These things require moving around the mash in the most sanitary way possible, which means air, light and surfaces are potential enemies of your ale. The less exposure, the better. Surfaces are the most controllable, so it's important to clean, reclean and clean again anything that comes to touch the juice. The rule is, just when you think it's been cleaned, clean and rinse it again. Yeast is a very finicky house guest. You need to change the sheets and wipe around the bowl, or it won't stay the night. So whatever bottle you drain off the wort, leaving the dead yeast in the pale, make sure it's food grade sanitary clean, or however you'd like to call it. I use a cap of bleach per gallon, and or good, no rinse brewing cleaners (which have to sit for 20 minutes).
As much as I like the overpriced glass carboys from the brew supply stores, big, light, spring water bottles (without the BPA) aren't a bad alternative. Of course, they are not something you can pour boiling water into to clean, so bleach/cleansers are vital here.
Here's what's left in the pale when the wort it's drained off, leaving the dearly departed yeast behind. What's comes next is cleaning, recleaning and cleaning again. And when done, you guessed it, time to clean again, without using anything abrasive to scratch he inside of your food grade pale, unless you want to just fill it with potting soil and use it for growing Kale, because scratches break places for things to grow that will highjack your next batch of whatever... so the theory goes.

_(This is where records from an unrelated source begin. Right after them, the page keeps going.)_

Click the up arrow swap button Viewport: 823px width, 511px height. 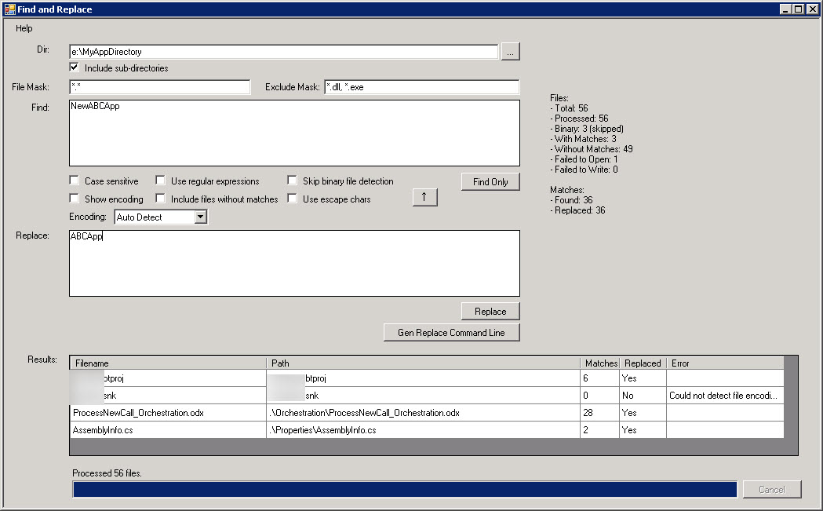point(425,198)
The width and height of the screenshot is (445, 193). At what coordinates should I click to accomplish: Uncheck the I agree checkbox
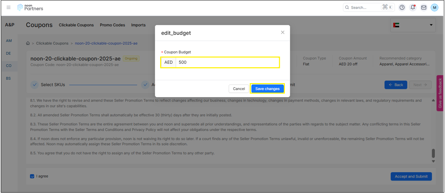coord(32,176)
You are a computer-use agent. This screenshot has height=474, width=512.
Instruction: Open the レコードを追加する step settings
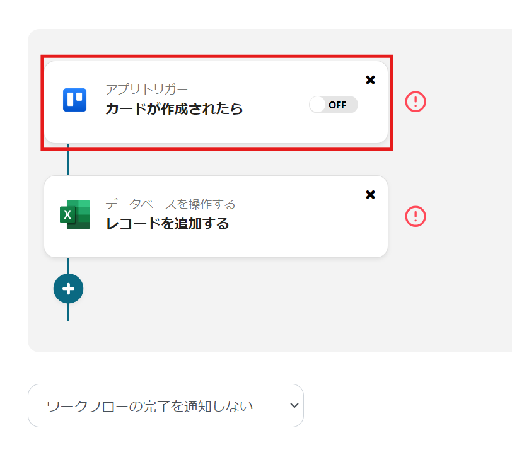click(167, 224)
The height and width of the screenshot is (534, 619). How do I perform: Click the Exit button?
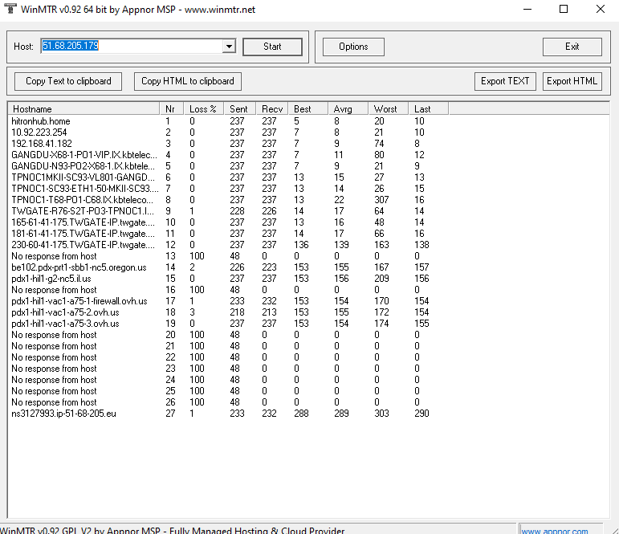click(x=572, y=47)
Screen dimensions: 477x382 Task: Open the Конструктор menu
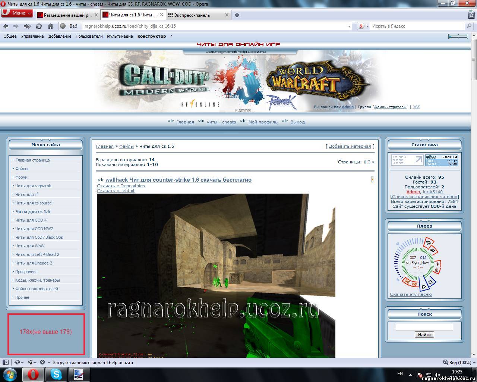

Of course, it makes one wonder what those Belgians do with old gnarly wood casks that actually cultivate the kind of things we're so paranoid to avoid. I'm sure microbiologists have ready answers, but for now, I'm staying Mr. Clean when it comes to the
And of course, there is the "pour-back" phase, into the clean clean clean pale, which brings air back to he wort. When done, I added a little more dry ale yeast (Nottingham, 'cause I luv her), and a little more fermentable sugar, in the form of honey, because it's sanitary but definition, since no bacteria can live on it's tightly bound cellular bonds (as it's been explained to me at the brew club), making it the lazy boy's sugar of choice to keep the ale moving forward before the bottle aging phase. After filling the pale back up and capping it off, we popped it back in a chilly spot (49-55 F degrees on average), off the concrete floor, on wood.
The ingredients are a separate matter and this batch included a whole bunch of stuff you'll find listed on the post-it note, including a can of Coopers dark malted ale, a pound of medium dark malt, a half pound of honey, more barley malt and some pumpkin, both roasted and canned pumpkin.
It's got two kinds of hops, including Chanook from Hop Union and Willamette hop pellets that came from the brew supplier in one old kit or another, which I added, and re-added to taste.
At bottling, I used white pine needles for a portion of he batch, in the spirit winter and of gruit, the bitter compound of choice before hops were widely adopted as the flavorful work around against med-evil church tax codes that placed a fee on the use of gruit for bittering of ales.